* Exercise brief
Copy each line of the listing that includes "Tools".

* Extracted information
★ ★ ★ ★ ★
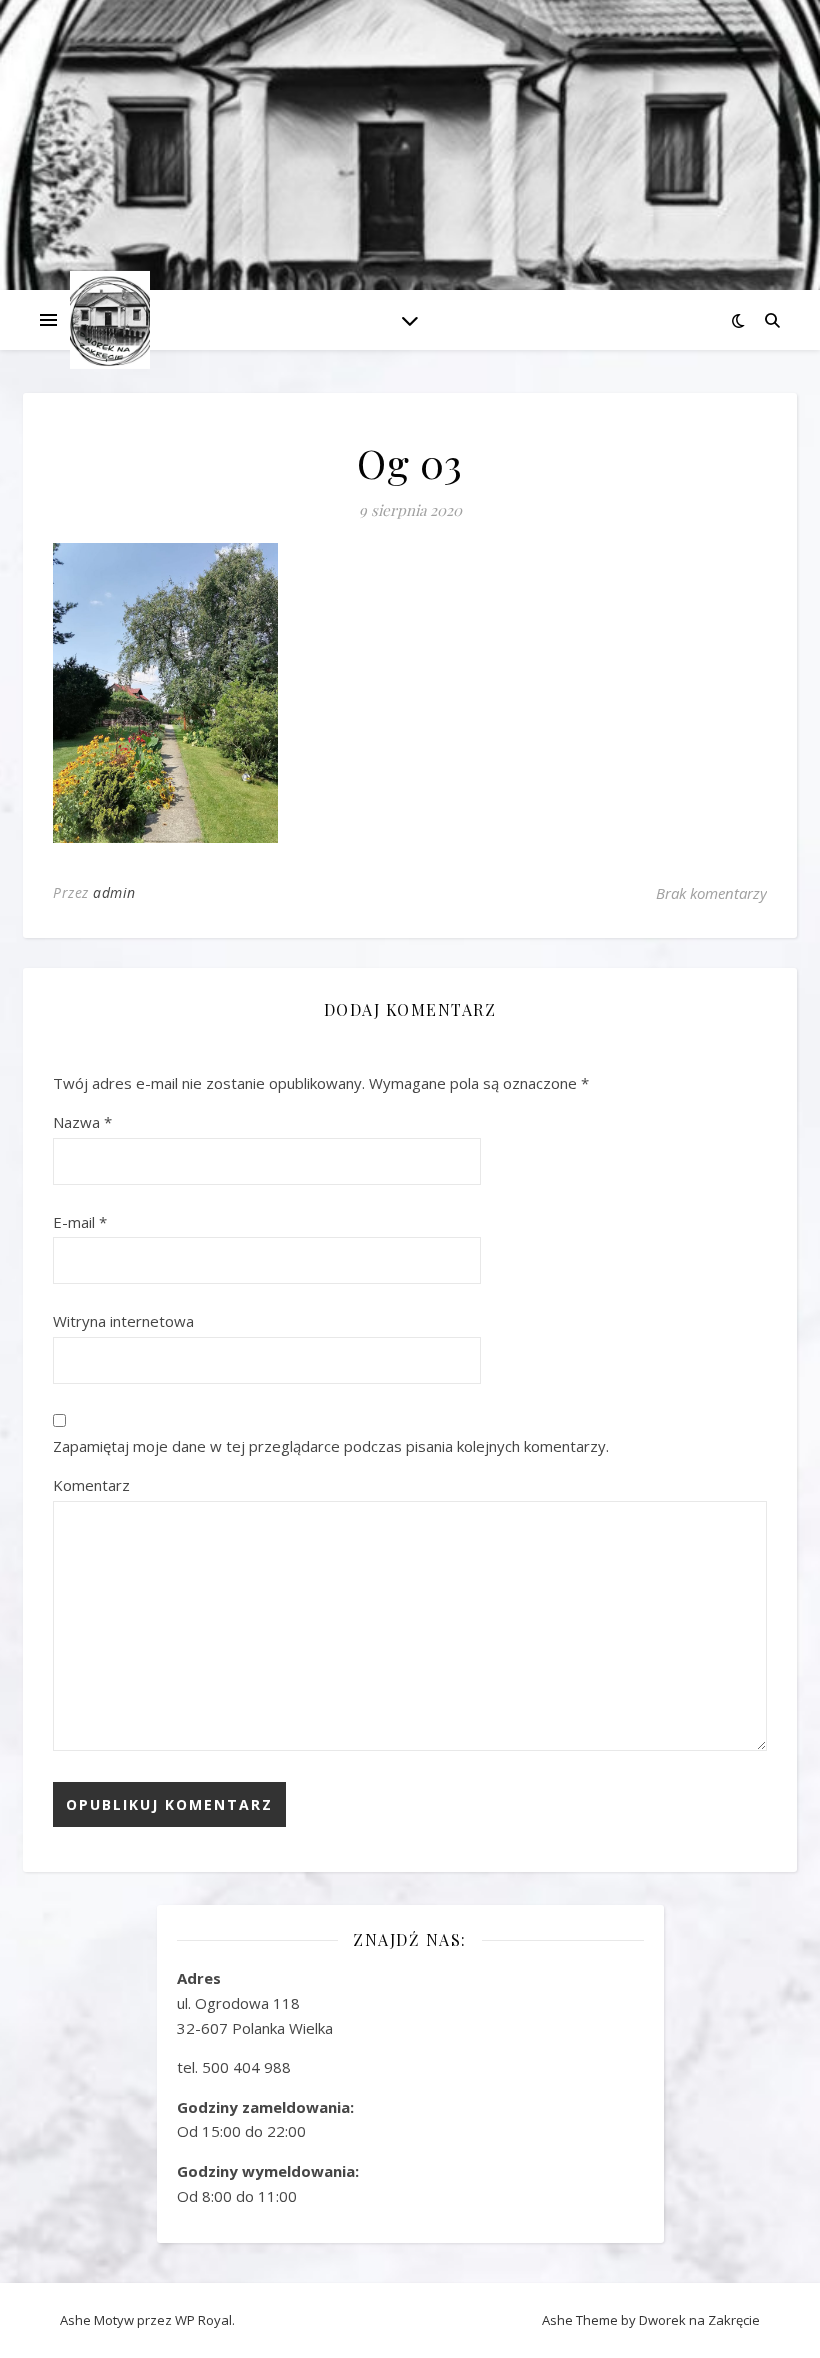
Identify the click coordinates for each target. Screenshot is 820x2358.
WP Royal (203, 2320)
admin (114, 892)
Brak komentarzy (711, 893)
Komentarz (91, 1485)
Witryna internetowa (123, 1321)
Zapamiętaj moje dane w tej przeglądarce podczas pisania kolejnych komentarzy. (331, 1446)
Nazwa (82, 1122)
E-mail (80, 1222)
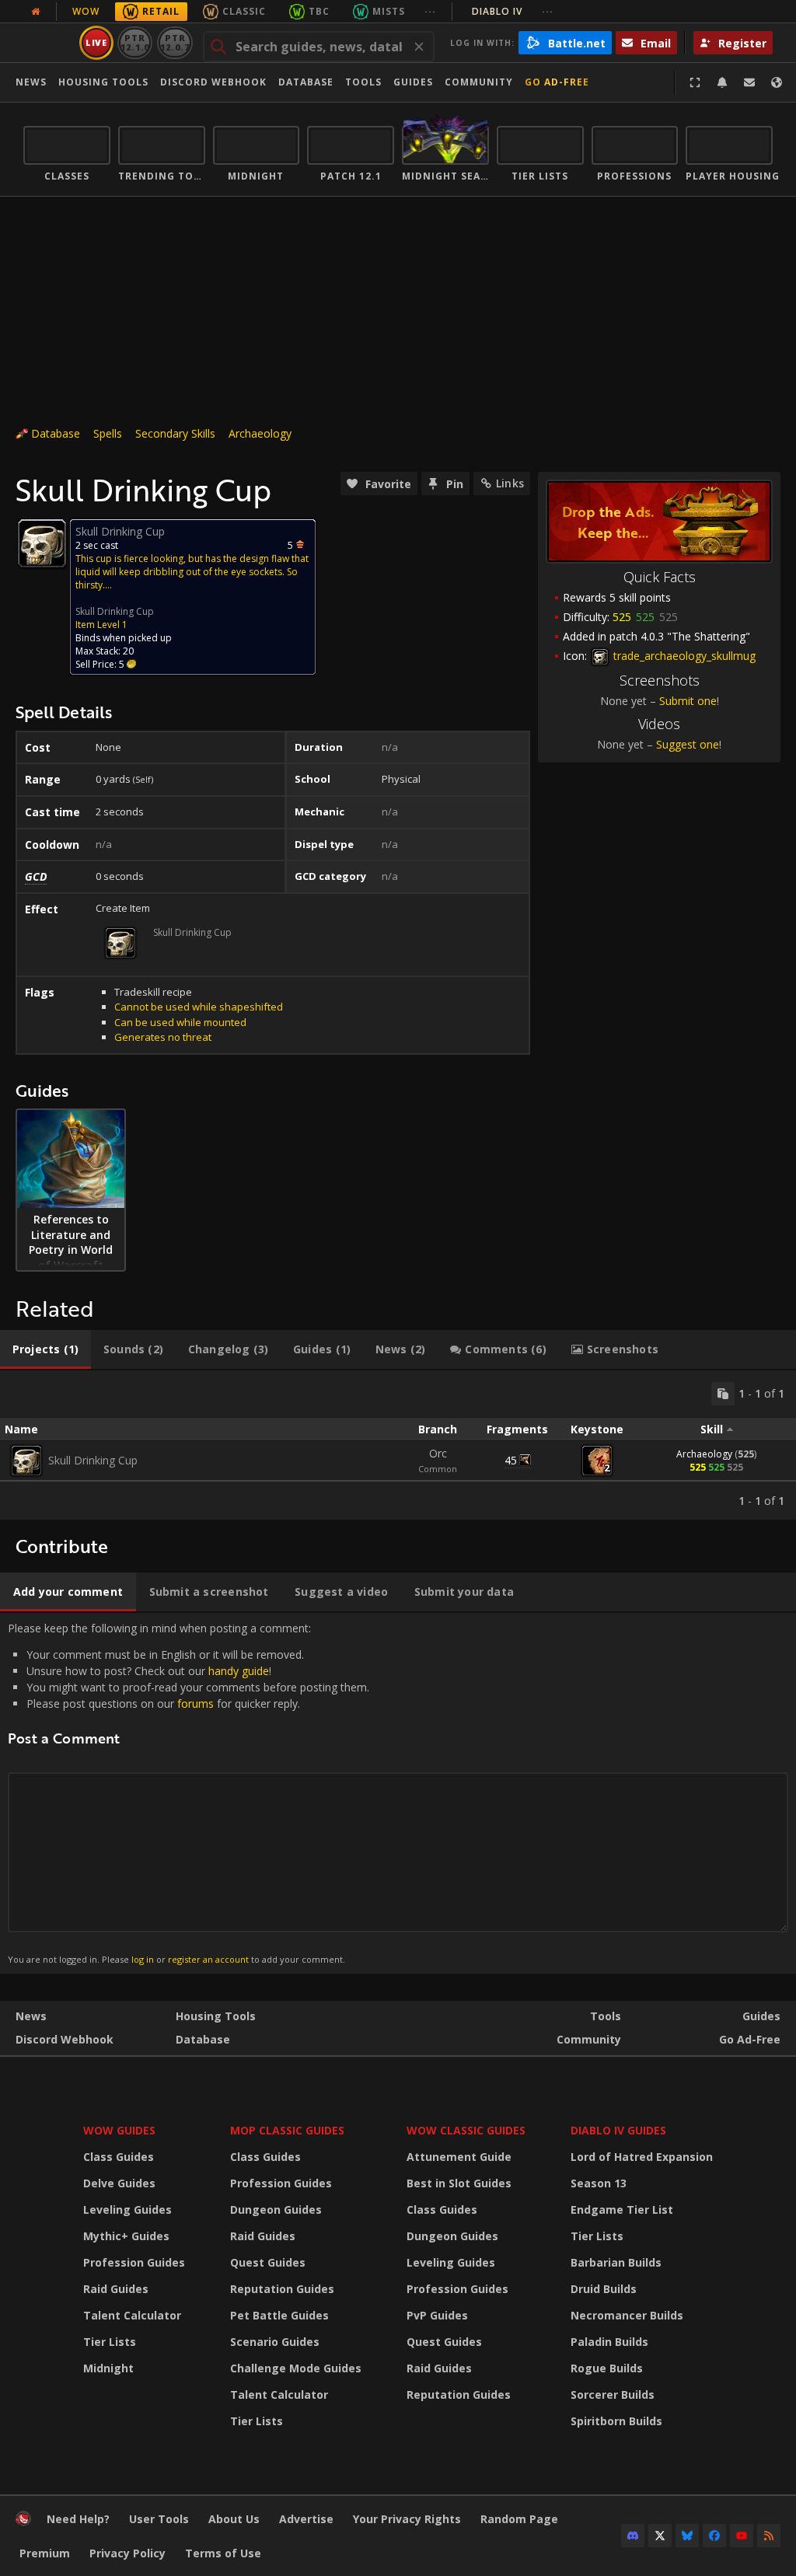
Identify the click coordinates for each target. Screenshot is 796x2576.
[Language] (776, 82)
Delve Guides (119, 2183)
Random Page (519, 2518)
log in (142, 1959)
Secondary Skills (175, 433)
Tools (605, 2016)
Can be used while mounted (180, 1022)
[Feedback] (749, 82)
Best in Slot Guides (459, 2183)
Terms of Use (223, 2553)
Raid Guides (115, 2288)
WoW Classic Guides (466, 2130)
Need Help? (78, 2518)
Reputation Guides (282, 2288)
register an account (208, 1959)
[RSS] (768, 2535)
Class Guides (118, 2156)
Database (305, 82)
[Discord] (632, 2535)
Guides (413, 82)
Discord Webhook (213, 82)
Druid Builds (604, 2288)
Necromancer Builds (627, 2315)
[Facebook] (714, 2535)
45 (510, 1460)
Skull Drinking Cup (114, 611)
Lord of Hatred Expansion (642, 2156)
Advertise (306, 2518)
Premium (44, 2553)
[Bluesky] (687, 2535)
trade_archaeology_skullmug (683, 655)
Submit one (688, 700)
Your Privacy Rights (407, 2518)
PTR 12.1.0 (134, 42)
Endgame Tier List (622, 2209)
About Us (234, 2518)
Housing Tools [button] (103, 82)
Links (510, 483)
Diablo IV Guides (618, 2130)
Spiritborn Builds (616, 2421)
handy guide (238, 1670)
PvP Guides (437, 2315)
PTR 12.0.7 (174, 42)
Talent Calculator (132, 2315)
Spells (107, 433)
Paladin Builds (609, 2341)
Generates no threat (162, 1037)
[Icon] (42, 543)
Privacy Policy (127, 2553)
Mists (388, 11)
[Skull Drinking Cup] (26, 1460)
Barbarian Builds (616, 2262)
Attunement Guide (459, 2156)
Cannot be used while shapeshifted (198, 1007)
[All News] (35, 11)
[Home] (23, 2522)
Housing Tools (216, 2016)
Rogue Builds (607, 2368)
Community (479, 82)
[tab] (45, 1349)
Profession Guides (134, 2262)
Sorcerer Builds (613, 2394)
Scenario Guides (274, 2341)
★ ★ ★ ★ ★
* Response
Tools (605, 2016)
Housing Tools [button] (103, 82)
Housing Tools (216, 2016)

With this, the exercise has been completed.